Las insurrecciones recientes en Latinoamérica han dado fe de este fenómeno mercantilizador: la construcción de imágenes, noticias, memes, artículos, gifs, viñetas, monografías, etc., que se viralizan generan capital, cada click para dar like o compartir se traduce en dinero generado por medio de la monetización de contenidos de páginas y portales. Si bien la acción en sí misma no es sino benigna, las consecuencias ulteriores son de lo más malignas, no hay escapatoria a la trampa ideológica para acumular capital, incluso cuando en un primer momento se piense que no se hace. Lo dijo Žižek de forma muy directa: «La ideología funciona porque ya no es experimentada como tal, es por ello que nos dicen que vivimos en esta era postideológica donde la lucha de clases ya no tiene cavidad».

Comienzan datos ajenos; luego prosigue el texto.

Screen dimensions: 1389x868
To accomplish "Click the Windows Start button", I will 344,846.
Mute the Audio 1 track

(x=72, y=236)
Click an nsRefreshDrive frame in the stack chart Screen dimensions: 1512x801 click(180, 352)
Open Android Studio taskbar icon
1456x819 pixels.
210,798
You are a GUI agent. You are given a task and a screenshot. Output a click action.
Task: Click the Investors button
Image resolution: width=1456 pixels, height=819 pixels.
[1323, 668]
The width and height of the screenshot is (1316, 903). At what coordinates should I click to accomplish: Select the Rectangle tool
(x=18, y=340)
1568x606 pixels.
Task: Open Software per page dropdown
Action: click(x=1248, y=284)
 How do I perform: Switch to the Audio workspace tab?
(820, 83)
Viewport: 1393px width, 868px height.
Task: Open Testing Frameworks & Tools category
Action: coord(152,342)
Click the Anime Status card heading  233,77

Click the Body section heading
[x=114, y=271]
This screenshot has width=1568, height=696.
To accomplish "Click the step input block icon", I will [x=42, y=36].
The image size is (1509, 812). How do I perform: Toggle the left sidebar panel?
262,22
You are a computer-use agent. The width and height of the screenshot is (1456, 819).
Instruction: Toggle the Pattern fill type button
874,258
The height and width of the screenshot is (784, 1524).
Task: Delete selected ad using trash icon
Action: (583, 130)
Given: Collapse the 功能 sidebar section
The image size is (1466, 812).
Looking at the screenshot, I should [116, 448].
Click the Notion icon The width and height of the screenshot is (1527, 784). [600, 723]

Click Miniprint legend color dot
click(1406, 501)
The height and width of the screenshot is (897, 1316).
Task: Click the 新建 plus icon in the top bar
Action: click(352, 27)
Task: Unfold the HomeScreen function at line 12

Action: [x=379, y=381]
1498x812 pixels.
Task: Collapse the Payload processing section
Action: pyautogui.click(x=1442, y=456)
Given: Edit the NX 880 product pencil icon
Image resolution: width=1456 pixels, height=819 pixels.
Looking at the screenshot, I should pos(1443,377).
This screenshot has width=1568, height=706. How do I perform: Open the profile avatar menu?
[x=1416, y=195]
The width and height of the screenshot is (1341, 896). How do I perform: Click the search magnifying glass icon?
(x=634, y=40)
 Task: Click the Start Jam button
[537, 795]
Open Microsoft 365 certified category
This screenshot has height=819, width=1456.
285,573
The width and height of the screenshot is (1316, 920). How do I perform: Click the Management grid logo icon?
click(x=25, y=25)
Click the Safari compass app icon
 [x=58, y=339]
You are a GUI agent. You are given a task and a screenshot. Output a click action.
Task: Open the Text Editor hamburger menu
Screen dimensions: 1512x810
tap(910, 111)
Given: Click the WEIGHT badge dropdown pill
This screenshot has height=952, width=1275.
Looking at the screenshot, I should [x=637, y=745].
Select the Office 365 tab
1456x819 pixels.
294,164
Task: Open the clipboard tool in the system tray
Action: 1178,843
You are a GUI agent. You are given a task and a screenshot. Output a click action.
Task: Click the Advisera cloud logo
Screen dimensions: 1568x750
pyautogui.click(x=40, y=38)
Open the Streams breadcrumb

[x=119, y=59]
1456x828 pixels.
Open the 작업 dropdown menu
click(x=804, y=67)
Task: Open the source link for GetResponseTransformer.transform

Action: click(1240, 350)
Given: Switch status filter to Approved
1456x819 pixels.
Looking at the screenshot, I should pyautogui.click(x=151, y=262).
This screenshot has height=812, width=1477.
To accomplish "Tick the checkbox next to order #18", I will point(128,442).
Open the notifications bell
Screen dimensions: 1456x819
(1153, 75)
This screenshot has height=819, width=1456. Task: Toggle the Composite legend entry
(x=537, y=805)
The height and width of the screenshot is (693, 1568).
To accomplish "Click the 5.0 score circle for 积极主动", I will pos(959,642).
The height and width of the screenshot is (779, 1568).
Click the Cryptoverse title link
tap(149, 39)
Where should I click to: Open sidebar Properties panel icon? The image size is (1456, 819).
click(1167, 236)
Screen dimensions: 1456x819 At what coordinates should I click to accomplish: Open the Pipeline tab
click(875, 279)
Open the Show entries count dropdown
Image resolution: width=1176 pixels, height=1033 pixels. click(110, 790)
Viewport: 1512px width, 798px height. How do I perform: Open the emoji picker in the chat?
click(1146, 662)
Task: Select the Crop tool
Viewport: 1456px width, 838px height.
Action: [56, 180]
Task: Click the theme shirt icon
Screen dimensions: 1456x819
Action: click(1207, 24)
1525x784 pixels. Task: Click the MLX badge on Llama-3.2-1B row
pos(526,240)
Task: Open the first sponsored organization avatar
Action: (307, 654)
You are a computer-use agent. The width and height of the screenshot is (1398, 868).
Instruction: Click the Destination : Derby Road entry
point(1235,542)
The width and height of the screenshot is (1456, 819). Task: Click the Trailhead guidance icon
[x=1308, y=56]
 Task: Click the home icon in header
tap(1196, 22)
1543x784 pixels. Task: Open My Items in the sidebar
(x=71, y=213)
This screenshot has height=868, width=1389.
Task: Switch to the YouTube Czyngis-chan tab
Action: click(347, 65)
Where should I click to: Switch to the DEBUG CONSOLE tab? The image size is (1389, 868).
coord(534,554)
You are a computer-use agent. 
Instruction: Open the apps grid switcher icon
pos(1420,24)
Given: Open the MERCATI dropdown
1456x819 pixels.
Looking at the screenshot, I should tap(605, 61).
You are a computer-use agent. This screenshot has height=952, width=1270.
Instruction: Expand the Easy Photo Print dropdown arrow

No somos más que productos de una maquinaria que reproduce bajo esquemáticas generales mercancías más o menos individuales, más no únicas. Todos esos procesos de subjetivación se vuelven objetivadores en tanto están determinados por coordenadas limitadas de acción, por ello la posibilidad solo es en tanto exista la imposibilidad; diciéndolo de forma vulgar, todo lo imaginable que nos demarque del Otro en tanto individualidad única e irrepetible está ya pensado, es parte del plan, no hay nada nuevo o radical bajo el sol. No somos sujetos, somos objetos ideológicos.